## EXERCISE DETAILS:
Which usernames post in the forum thread below about LED drivers and resistors? List each name once.

* Start DOCUMENT TEXT *

# led driver/resistor question



## shortstack (Nov 29, 2008)

i always though that for a 1 watt or bigger led (ie led 3 watt star) well i was one this led calculator site (http://led.linear1.org/1led.wiz) that shows you what resistor to use and i typed in the info for a 3 watt led (3.7v 700 mA and 12 volt input for led) and it gave me the resistor "5.9 Watt capable or greater 12 ohm resistor" now these resistors are less then a dollar a peice, and it doesn't say that these will have a problem (ie get to hot or too much load) so why do we have to use a led driver, that is over $5 when we could but the resistor for .50 cents??? someone please clarify this for me. thanks

although on the bottom of the page it says 

"
** This calculator rounds the resistance up to the next standard resistor value. You should actually be able to buy a 5% resistor with the value returned by the calculator.*
*** Power calculations assume use of the standard value current-limiting resistor shown above. Resistor power ratings are chosen based on operating within 60% of the rated value."*


----------



## yellow (Nov 29, 2008)

simply put:
a led runs on a certain current, when supply voltage is at a certain value,
if supply voltage lowers, current lowers in a higher ratio (thats how led work)
means a slight decrease in voltage --> high decrease in brightness.

now with that resistor:
You have a certain battery setup. At the very beginning the voltag is very high, so Your resistor has to be a large value, that the led does not get too much current (not to ).
Immediately the voltage of the battery starts to lower, so does the current (as typed: in a higher ratio).
So just after a few mins, Your current through the led (= output) is way under possibility.

a good regulation driver keeps the current to the led at the level chosen

see here:
*red line *is the output.
typical behaviour regulation: keeps level stable, for shorter time (draws higher current)
typical behavior direct-drive (= resistor): immedately dropping light, at lower outputs starting to fade away. longer running while consuming less current
ignore the names, pics chosen just for showing general behaviour.
pics are stolen from flashlightreviews







Your resistored light behaves like down and left


----------



## Oznog (Nov 29, 2008)

Resistors are also inefficient. That causes 2 problems. One, if you're running on batteries or doing this as a "green" initiative then the consumption is a problem. Two, it's heat- a lot of heat. 5.9W is twice what the LED produces. Now the nice thing is a resistor doesn't NEED to stay nearly as cool as the LED so no need for a fancy heatsink. But the heat does need to be rejected somehow, the resistor cannot be left insulated inside the enclosure with its temp climbing indefinitely. And it can't be allowed to heat up the LED's heatsink because that raises LED die temp.


----------



## shortstack (Nov 29, 2008)

so basically of i try to use a resistor the led wont last long?


----------



## Oznog (Nov 29, 2008)

If you size the resistor so that the LED does not exceed max specified current at the maximum batt voltage and min Vf, then the LED is in no danger to the LED provided it is sunk properly. BUT, it will dim as batt voltage drops.

* End DOCUMENT TEXT *
* Start DATASET RECORDS *

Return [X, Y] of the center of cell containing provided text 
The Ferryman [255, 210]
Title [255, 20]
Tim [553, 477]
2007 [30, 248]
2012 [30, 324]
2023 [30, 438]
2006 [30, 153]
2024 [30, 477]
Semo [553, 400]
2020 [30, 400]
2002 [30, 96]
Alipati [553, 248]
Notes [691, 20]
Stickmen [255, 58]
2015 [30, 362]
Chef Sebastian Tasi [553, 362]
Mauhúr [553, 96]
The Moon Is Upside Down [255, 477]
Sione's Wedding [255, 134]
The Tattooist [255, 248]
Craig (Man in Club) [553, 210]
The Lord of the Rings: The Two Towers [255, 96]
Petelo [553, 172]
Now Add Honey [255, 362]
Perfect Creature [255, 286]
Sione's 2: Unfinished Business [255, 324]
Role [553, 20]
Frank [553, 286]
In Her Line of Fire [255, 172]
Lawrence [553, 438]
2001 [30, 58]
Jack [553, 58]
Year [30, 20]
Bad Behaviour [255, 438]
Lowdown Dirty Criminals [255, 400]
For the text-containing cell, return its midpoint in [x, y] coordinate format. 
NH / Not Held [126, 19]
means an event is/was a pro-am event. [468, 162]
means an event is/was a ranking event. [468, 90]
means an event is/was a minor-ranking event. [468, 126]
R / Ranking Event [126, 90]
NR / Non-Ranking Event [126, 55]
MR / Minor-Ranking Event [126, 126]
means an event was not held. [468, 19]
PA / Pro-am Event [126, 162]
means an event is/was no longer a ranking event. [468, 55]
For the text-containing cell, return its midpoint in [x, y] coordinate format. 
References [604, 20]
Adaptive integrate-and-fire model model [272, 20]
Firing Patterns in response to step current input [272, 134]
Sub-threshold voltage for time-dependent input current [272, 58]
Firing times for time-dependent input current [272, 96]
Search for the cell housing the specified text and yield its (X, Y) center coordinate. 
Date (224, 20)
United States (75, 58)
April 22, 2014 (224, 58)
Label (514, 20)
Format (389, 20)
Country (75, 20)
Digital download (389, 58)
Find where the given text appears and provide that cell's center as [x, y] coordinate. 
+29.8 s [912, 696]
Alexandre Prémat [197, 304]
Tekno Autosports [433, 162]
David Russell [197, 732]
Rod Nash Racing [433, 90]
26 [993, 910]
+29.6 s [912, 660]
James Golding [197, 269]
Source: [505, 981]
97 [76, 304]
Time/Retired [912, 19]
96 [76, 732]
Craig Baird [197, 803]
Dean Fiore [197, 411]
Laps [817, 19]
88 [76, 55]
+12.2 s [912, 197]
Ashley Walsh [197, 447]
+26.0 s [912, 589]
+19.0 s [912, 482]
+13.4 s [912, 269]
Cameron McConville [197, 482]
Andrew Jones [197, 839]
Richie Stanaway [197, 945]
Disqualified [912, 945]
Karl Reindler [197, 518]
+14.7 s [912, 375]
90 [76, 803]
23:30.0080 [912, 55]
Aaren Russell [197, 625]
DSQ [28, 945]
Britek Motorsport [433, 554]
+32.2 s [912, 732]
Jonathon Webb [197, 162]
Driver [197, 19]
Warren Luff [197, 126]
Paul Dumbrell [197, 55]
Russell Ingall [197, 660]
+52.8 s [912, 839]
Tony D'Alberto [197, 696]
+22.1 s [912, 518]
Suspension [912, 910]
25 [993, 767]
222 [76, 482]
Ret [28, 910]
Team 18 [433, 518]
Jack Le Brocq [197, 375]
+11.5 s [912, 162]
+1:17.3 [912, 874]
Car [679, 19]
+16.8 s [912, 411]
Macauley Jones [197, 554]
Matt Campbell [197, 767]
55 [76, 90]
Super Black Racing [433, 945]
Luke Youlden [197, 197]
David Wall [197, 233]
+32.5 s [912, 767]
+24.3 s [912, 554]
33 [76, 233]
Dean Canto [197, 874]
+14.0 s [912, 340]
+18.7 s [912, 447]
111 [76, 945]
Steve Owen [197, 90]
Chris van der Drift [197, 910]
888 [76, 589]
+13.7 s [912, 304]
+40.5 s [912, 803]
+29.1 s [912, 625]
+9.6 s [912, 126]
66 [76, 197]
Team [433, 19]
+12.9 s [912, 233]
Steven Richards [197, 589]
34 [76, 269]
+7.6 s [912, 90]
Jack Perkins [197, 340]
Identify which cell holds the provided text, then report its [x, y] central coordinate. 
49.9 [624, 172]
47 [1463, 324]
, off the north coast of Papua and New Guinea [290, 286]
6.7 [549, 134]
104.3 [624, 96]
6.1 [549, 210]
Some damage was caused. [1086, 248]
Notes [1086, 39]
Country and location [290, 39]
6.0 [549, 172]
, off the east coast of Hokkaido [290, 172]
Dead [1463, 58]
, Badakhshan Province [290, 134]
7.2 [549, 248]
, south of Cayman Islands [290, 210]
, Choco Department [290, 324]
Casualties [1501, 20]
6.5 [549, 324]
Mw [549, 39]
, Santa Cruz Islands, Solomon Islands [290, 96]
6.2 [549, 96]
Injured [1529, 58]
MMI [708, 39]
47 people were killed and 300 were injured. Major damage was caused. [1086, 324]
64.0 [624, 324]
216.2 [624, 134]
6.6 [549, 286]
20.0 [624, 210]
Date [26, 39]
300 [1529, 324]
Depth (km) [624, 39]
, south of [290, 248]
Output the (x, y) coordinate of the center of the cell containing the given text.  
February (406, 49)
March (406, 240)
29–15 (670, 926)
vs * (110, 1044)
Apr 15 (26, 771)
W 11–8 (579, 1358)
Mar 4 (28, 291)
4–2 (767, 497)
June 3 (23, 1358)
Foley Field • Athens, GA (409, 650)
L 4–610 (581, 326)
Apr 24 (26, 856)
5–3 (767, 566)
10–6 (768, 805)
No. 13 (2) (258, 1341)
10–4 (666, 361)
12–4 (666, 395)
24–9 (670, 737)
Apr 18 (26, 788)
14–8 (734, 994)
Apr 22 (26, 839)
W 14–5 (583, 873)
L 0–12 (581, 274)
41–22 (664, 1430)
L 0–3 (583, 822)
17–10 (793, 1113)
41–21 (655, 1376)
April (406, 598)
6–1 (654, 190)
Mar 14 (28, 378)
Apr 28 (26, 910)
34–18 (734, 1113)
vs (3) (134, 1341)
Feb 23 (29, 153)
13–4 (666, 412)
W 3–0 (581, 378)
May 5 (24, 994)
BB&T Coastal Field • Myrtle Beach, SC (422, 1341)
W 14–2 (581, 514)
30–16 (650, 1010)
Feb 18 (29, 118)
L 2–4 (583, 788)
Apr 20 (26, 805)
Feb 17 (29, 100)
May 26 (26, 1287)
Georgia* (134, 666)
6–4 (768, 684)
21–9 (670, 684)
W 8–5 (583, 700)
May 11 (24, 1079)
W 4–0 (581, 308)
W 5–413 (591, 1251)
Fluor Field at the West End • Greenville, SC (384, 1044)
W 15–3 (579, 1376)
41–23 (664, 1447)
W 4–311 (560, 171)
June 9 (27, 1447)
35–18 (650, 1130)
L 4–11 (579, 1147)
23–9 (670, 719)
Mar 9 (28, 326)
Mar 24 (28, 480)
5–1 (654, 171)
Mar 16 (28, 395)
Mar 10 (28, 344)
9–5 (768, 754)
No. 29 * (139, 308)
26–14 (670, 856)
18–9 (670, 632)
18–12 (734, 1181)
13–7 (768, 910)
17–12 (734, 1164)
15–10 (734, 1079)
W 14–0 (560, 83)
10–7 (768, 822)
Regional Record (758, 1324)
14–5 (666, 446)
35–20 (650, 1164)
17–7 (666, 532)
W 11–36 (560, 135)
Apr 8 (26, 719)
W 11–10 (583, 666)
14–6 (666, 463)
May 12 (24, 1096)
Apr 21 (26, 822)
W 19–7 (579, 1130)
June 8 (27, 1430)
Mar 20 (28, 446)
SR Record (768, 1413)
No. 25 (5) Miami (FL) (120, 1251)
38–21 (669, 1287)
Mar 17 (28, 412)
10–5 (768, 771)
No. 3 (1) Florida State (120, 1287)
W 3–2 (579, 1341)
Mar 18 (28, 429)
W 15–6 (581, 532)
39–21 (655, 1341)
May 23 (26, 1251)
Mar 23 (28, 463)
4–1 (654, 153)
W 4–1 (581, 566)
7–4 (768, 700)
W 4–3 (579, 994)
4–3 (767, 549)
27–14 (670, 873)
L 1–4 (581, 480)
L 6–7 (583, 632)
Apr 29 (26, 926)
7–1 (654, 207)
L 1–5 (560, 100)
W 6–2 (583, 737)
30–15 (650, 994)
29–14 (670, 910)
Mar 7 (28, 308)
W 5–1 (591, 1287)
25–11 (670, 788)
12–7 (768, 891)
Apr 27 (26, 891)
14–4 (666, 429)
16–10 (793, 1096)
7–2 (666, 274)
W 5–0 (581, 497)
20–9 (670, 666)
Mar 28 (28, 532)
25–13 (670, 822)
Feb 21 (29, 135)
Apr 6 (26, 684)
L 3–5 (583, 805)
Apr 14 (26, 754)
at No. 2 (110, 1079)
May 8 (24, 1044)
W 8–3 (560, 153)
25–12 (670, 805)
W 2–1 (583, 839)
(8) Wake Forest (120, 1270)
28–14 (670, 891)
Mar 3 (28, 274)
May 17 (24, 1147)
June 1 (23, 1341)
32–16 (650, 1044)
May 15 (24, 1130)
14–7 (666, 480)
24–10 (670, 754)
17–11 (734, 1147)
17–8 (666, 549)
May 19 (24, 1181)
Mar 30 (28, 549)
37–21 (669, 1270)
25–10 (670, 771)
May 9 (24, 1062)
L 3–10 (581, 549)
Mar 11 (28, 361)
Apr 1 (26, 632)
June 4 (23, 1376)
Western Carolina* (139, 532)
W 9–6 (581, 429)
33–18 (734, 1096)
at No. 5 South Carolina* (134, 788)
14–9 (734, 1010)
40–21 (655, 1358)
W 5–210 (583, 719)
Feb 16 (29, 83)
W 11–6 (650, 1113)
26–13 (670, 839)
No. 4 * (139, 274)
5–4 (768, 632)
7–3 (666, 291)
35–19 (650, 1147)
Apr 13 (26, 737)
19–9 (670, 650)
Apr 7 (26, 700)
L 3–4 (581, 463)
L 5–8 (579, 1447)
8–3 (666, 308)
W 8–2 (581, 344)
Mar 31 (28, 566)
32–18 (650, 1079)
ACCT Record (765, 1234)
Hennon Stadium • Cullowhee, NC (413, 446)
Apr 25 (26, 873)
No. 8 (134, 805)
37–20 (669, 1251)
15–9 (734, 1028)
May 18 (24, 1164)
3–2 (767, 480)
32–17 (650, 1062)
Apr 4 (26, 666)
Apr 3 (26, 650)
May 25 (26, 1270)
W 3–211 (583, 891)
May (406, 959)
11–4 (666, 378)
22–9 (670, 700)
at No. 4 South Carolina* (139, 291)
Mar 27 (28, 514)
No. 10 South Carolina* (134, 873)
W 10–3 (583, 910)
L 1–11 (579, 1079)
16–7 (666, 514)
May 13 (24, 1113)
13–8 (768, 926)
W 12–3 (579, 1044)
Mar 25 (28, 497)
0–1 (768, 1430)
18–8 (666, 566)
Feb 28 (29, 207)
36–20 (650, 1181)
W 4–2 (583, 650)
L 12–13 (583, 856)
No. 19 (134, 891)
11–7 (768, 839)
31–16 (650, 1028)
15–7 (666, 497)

* End DATASET RECORDS *

## THE RESPONSE:
shortstack, yellow, Oznog